> **Work to be completed**
Copy task, pictures excluded: set down exactly the lines from the one containing "Screen dimensions: 600x462" to the end of the data below.

Segment Start: Provided data

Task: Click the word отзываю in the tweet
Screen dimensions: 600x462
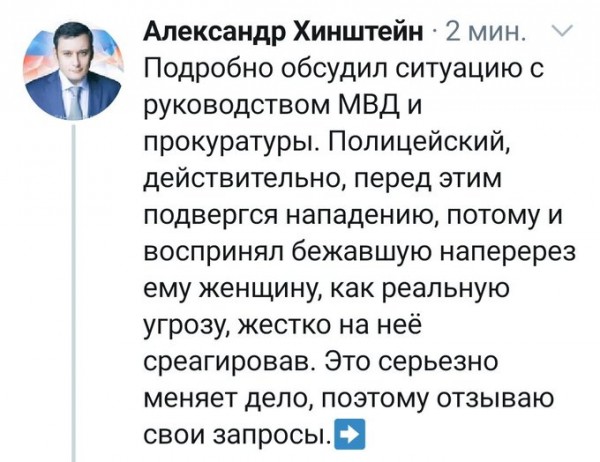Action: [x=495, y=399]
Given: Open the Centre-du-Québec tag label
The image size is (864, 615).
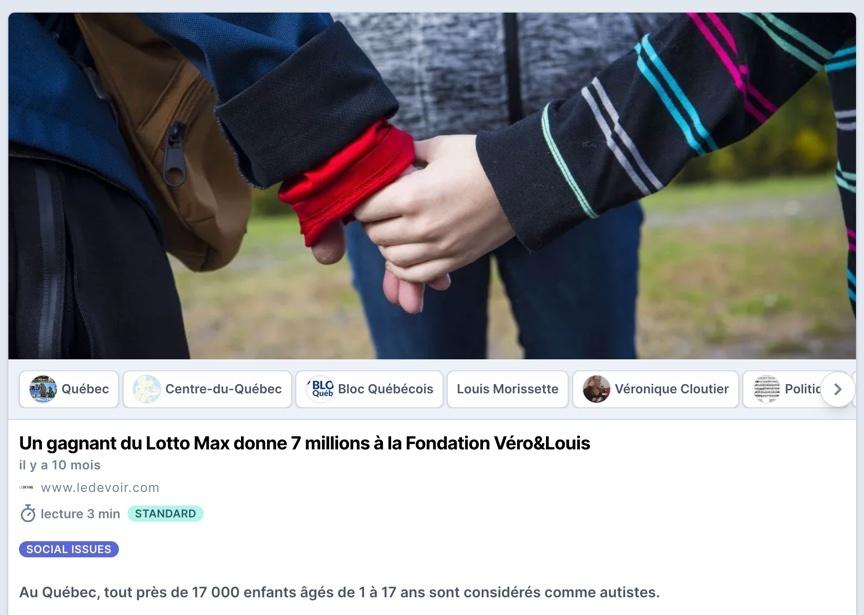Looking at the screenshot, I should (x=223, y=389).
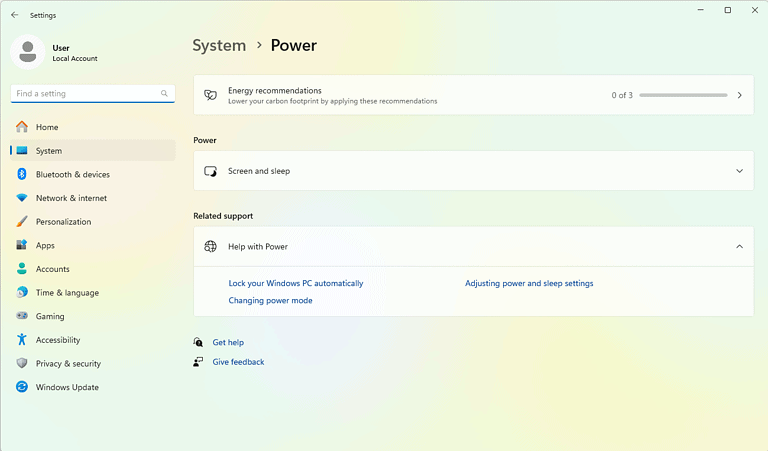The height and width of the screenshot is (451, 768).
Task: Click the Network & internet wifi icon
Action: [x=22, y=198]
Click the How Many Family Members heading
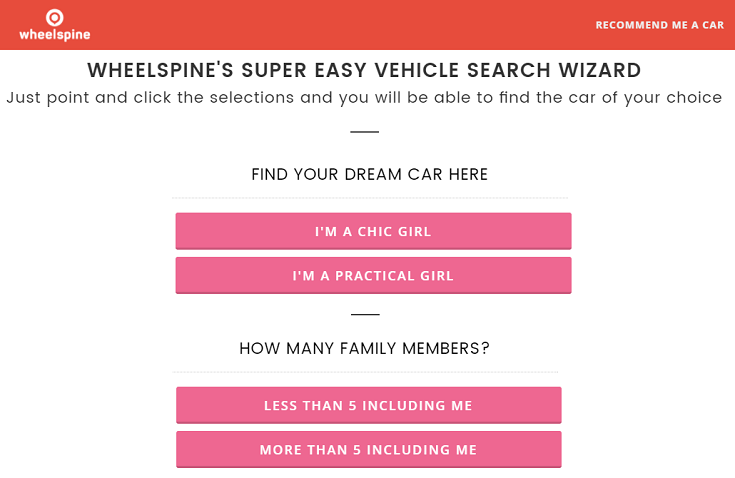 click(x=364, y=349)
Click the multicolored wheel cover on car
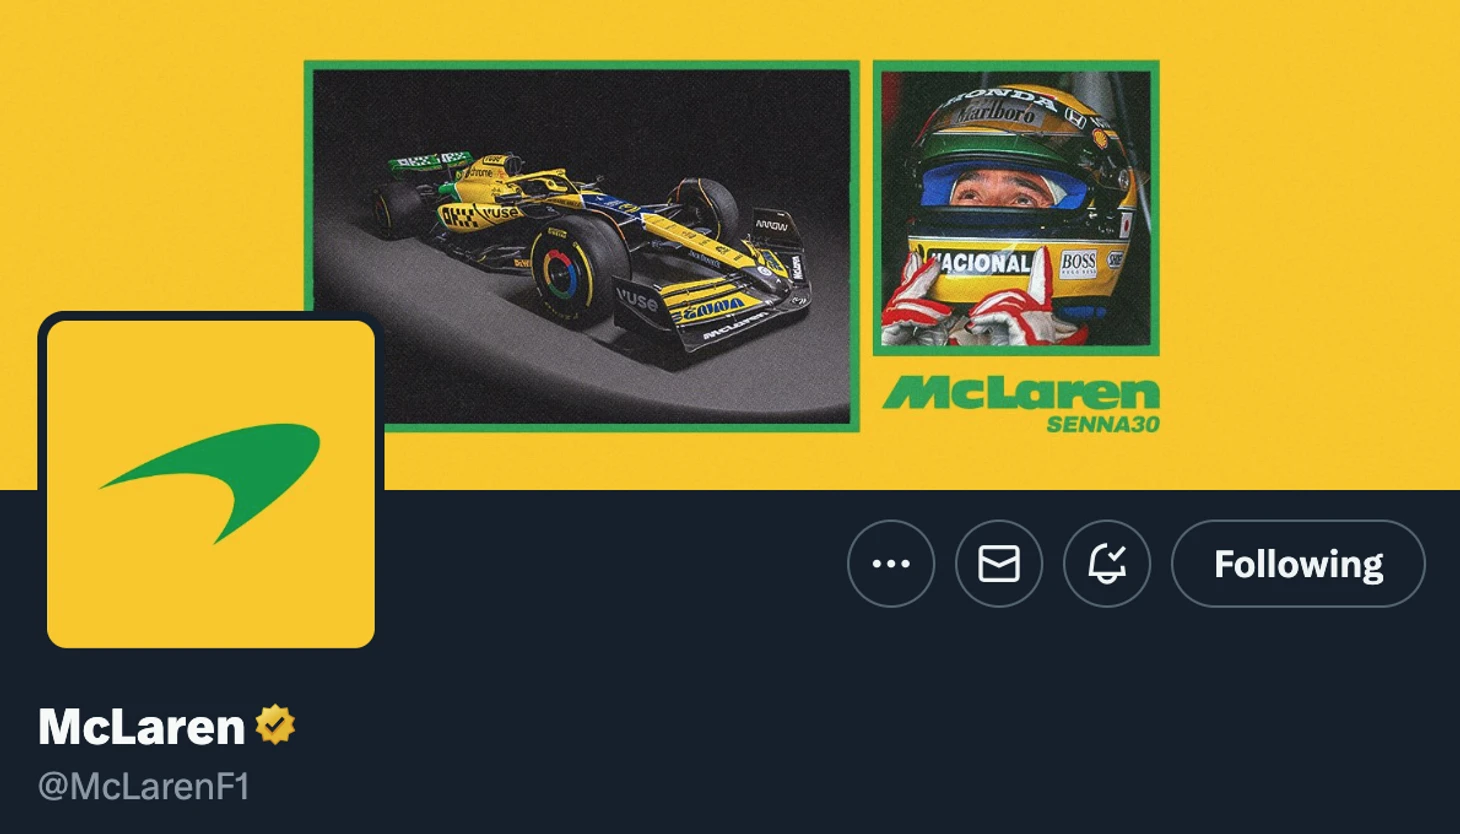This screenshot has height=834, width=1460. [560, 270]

Segment End: Provided data

> **Solution for this exercise**
Screen dimensions: 600x462
Action: [x=495, y=399]
Given: Open the Centre-du-Québec tag label
The image size is (864, 615).
Looking at the screenshot, I should (x=223, y=389).
The height and width of the screenshot is (451, 768).
Task: Click the Network & internet wifi icon
Action: [x=22, y=198]
Click the How Many Family Members heading
 click(x=364, y=349)
Click the multicolored wheel cover on car
This screenshot has height=834, width=1460. [560, 270]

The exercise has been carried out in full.